**Exercise materials**

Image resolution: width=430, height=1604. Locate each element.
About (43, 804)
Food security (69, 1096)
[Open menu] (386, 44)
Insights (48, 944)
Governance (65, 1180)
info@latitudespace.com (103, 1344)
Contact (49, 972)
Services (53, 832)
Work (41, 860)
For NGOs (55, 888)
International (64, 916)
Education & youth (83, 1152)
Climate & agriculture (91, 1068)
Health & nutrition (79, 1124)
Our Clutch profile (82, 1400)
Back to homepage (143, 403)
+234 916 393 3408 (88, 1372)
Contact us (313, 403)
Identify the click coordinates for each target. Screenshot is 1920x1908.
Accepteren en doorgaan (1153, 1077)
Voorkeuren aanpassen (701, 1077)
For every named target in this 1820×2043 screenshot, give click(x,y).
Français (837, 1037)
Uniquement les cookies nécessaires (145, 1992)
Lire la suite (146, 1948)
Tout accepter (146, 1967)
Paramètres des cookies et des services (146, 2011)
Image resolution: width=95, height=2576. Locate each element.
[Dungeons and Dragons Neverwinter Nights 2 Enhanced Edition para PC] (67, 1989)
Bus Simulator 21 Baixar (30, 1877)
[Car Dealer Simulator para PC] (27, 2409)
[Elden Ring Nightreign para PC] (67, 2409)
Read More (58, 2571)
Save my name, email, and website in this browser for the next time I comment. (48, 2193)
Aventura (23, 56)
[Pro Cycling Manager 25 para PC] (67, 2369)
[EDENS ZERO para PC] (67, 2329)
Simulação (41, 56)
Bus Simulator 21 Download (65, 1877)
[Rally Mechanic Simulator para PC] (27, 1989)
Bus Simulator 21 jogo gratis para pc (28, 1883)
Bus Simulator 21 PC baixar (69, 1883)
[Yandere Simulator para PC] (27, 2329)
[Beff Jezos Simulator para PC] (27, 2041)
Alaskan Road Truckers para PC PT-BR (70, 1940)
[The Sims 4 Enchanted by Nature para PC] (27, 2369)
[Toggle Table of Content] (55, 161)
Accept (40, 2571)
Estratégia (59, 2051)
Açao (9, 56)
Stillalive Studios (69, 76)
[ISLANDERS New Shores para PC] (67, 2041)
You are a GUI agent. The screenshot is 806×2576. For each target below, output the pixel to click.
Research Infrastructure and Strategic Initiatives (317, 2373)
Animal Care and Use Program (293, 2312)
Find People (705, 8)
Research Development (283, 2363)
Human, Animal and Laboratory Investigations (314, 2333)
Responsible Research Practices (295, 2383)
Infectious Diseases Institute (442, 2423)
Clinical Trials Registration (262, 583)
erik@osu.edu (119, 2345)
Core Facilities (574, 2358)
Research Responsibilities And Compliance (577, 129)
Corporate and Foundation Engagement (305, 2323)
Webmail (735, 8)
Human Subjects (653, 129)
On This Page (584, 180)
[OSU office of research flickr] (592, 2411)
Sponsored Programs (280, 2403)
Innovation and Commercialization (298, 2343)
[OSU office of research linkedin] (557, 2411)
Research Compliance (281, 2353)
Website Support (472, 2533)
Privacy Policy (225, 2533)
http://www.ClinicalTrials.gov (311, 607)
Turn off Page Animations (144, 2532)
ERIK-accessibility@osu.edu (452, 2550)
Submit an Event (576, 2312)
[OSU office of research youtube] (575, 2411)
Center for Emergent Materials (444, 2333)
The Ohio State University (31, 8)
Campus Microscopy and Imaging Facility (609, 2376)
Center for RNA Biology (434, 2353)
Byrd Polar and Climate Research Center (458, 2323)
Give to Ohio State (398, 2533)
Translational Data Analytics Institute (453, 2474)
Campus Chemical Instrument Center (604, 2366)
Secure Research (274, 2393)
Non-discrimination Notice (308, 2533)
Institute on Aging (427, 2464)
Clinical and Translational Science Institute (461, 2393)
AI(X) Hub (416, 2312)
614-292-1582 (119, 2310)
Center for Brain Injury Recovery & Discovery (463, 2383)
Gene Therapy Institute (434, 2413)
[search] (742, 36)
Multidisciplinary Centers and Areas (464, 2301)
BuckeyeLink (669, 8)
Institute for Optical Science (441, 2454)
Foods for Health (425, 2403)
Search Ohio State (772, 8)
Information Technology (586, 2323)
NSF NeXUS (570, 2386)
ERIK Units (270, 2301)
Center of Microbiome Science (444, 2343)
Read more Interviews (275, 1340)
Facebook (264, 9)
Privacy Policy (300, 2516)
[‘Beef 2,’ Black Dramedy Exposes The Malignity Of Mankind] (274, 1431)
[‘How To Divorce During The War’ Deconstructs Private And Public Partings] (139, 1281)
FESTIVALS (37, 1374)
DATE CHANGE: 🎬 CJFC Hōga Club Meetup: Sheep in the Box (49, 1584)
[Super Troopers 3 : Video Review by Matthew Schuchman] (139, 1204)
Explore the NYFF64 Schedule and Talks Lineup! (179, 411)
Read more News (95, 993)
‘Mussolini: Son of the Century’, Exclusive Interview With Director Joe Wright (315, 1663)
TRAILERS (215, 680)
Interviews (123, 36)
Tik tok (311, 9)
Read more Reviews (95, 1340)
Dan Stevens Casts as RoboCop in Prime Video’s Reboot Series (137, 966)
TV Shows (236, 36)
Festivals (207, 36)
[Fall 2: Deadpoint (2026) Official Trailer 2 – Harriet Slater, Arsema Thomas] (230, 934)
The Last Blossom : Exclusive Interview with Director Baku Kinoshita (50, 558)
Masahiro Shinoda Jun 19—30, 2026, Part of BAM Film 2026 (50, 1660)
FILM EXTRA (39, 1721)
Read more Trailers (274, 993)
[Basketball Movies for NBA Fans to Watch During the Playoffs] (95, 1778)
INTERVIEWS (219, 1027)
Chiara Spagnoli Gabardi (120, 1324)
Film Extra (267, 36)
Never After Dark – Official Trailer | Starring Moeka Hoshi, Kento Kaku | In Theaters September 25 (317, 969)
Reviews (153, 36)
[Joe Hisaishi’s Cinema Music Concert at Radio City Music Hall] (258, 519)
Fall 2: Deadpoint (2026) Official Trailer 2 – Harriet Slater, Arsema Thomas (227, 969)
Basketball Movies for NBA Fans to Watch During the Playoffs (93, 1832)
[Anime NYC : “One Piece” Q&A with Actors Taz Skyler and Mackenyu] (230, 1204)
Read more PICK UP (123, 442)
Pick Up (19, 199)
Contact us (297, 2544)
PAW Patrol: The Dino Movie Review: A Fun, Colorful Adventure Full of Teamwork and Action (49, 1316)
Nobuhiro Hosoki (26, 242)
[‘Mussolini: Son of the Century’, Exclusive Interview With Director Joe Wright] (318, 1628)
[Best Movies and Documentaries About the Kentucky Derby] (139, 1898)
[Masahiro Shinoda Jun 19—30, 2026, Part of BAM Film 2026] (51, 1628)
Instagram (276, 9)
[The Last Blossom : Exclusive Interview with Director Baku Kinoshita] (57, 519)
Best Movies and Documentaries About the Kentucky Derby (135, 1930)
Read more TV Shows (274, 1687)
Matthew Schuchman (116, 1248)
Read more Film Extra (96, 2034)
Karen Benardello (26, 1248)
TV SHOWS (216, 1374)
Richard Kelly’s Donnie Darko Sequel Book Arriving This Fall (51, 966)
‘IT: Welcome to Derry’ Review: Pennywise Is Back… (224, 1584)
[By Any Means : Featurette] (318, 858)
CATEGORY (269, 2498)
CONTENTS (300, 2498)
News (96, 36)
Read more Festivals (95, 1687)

**Aim of the exercise**
Each line above is to be repeated exactly.

**Exercise result**
Image resolution: width=430, height=1604. Locate each element.
About (43, 804)
Food security (69, 1096)
[Open menu] (386, 44)
Insights (48, 944)
Governance (65, 1180)
info@latitudespace.com (103, 1344)
Contact (49, 972)
Services (53, 832)
Work (41, 860)
For NGOs (55, 888)
International (64, 916)
Education & youth (83, 1152)
Climate & agriculture (91, 1068)
Health & nutrition (79, 1124)
Our Clutch profile (82, 1400)
Back to homepage (143, 403)
+234 916 393 3408 (88, 1372)
Contact us (313, 403)
Identify the click coordinates for each target. Screenshot is 1920x1908.
Accepteren en doorgaan (1153, 1077)
Voorkeuren aanpassen (701, 1077)
For every named target in this 1820×2043 screenshot, give click(x,y).
Français (837, 1037)
Uniquement les cookies nécessaires (145, 1992)
Lire la suite (146, 1948)
Tout accepter (146, 1967)
Paramètres des cookies et des services (146, 2011)
Image resolution: width=95, height=2576. Locate each element.
[Dungeons and Dragons Neverwinter Nights 2 Enhanced Edition para PC] (67, 1989)
Bus Simulator 21 Baixar (30, 1877)
[Car Dealer Simulator para PC] (27, 2409)
[Elden Ring Nightreign para PC] (67, 2409)
Read More (58, 2571)
Save my name, email, and website in this browser for the next time I comment. (48, 2193)
Aventura (23, 56)
[Pro Cycling Manager 25 para PC] (67, 2369)
[EDENS ZERO para PC] (67, 2329)
Simulação (41, 56)
Bus Simulator 21 Download (65, 1877)
[Rally Mechanic Simulator para PC] (27, 1989)
Bus Simulator 21 jogo gratis para pc (28, 1883)
Bus Simulator 21 PC baixar (69, 1883)
[Yandere Simulator para PC] (27, 2329)
[Beff Jezos Simulator para PC] (27, 2041)
Alaskan Road Truckers para PC PT-BR (70, 1940)
[The Sims 4 Enchanted by Nature para PC] (27, 2369)
[Toggle Table of Content] (55, 161)
Accept (40, 2571)
Estratégia (59, 2051)
Açao (9, 56)
Stillalive Studios (69, 76)
[ISLANDERS New Shores para PC] (67, 2041)
You are a GUI agent. The screenshot is 806×2576. For each target below, output the pixel to click.
Research Infrastructure and Strategic Initiatives (317, 2373)
Animal Care and Use Program (293, 2312)
Find People (705, 8)
Research Development (283, 2363)
Human, Animal and Laboratory Investigations (314, 2333)
Responsible Research Practices (295, 2383)
Infectious Diseases Institute (442, 2423)
Clinical Trials Registration (262, 583)
erik@osu.edu (119, 2345)
Core Facilities (574, 2358)
Research Responsibilities And Compliance (577, 129)
Corporate and Foundation Engagement (305, 2323)
Webmail (735, 8)
Human Subjects (653, 129)
On This Page (584, 180)
[OSU office of research flickr] (592, 2411)
Sponsored Programs (280, 2403)
Innovation and Commercialization (298, 2343)
[OSU office of research linkedin] (557, 2411)
Research Compliance (281, 2353)
Website Support (472, 2533)
Privacy Policy (225, 2533)
http://www.ClinicalTrials.gov (311, 607)
Turn off Page Animations (144, 2532)
ERIK-accessibility@osu.edu (452, 2550)
Submit an Event (576, 2312)
[OSU office of research youtube] (575, 2411)
Center for Emergent Materials (444, 2333)
The Ohio State University (31, 8)
Campus Microscopy and Imaging Facility (609, 2376)
Center for RNA Biology (434, 2353)
Byrd Polar and Climate Research Center (458, 2323)
Give to Ohio State (398, 2533)
Translational Data Analytics Institute (453, 2474)
Campus Chemical Instrument Center (604, 2366)
Secure Research (274, 2393)
Non-discrimination Notice (308, 2533)
Institute on Aging (427, 2464)
Clinical and Translational Science Institute (461, 2393)
AI(X) Hub (416, 2312)
614-292-1582 (119, 2310)
Center for Brain Injury Recovery & Discovery (463, 2383)
Gene Therapy Institute (434, 2413)
[search] (742, 36)
Multidisciplinary Centers and Areas (464, 2301)
BuckeyeLink (669, 8)
Institute for Optical Science (441, 2454)
Foods for Health (425, 2403)
Search Ohio State (772, 8)
Information Technology (586, 2323)
NSF NeXUS (570, 2386)
ERIK Units (270, 2301)
Center of Microbiome Science (444, 2343)
Read more Interviews (275, 1340)
Facebook (264, 9)
Privacy Policy (300, 2516)
[‘Beef 2,’ Black Dramedy Exposes The Malignity Of Mankind] (274, 1431)
[‘How To Divorce During The War’ Deconstructs Private And Public Partings] (139, 1281)
FESTIVALS (37, 1374)
DATE CHANGE: 🎬 CJFC Hōga Club Meetup: Sheep in the Box (49, 1584)
[Super Troopers 3 : Video Review by Matthew Schuchman] (139, 1204)
Explore the NYFF64 Schedule and Talks Lineup! (179, 411)
Read more News (95, 993)
‘Mussolini: Son of the Century’, Exclusive Interview With Director Joe Wright (315, 1663)
TRAILERS (215, 680)
Interviews (123, 36)
Tik tok (311, 9)
Read more Reviews (95, 1340)
Dan Stevens Casts as RoboCop in Prime Video’s Reboot Series (137, 966)
TV Shows (236, 36)
Festivals (207, 36)
[Fall 2: Deadpoint (2026) Official Trailer 2 – Harriet Slater, Arsema Thomas] (230, 934)
The Last Blossom : Exclusive Interview with Director Baku Kinoshita (50, 558)
Masahiro Shinoda Jun 19—30, 2026, Part of BAM Film 2026 (50, 1660)
FILM EXTRA (39, 1721)
Read more Trailers (274, 993)
[Basketball Movies for NBA Fans to Watch During the Playoffs] (95, 1778)
INTERVIEWS (219, 1027)
Chiara Spagnoli Gabardi (120, 1324)
Film Extra (267, 36)
Never After Dark – Official Trailer | Starring Moeka Hoshi, Kento Kaku | In Theaters September 25 (317, 969)
Reviews (153, 36)
[Joe Hisaishi’s Cinema Music Concert at Radio City Music Hall] (258, 519)
Fall 2: Deadpoint (2026) Official Trailer 2 – Harriet Slater, Arsema Thomas (227, 969)
Basketball Movies for NBA Fans to Watch During the Playoffs (93, 1832)
[Anime NYC : “One Piece” Q&A with Actors Taz Skyler and Mackenyu] (230, 1204)
Read more PICK UP (123, 442)
Pick Up (19, 199)
Contact us (297, 2544)
PAW Patrol: The Dino Movie Review: A Fun, Colorful Adventure Full of Teamwork and Action (49, 1316)
Nobuhiro Hosoki (26, 242)
[‘Mussolini: Son of the Century’, Exclusive Interview With Director Joe Wright] (318, 1628)
[Best Movies and Documentaries About the Kentucky Derby] (139, 1898)
[Masahiro Shinoda Jun 19—30, 2026, Part of BAM Film 2026] (51, 1628)
Instagram (276, 9)
[The Last Blossom : Exclusive Interview with Director Baku Kinoshita] (57, 519)
Best Movies and Documentaries About the Kentucky Derby (135, 1930)
Read more TV Shows (274, 1687)
Matthew Schuchman (116, 1248)
Read more Film Extra (96, 2034)
Karen Benardello (26, 1248)
TV SHOWS (216, 1374)
Richard Kelly’s Donnie Darko Sequel Book Arriving This Fall (51, 966)
‘IT: Welcome to Derry’ Review: Pennywise Is Back… (224, 1584)
[By Any Means : Featurette] (318, 858)
CATEGORY (269, 2498)
CONTENTS (300, 2498)
News (96, 36)
Read more Festivals (95, 1687)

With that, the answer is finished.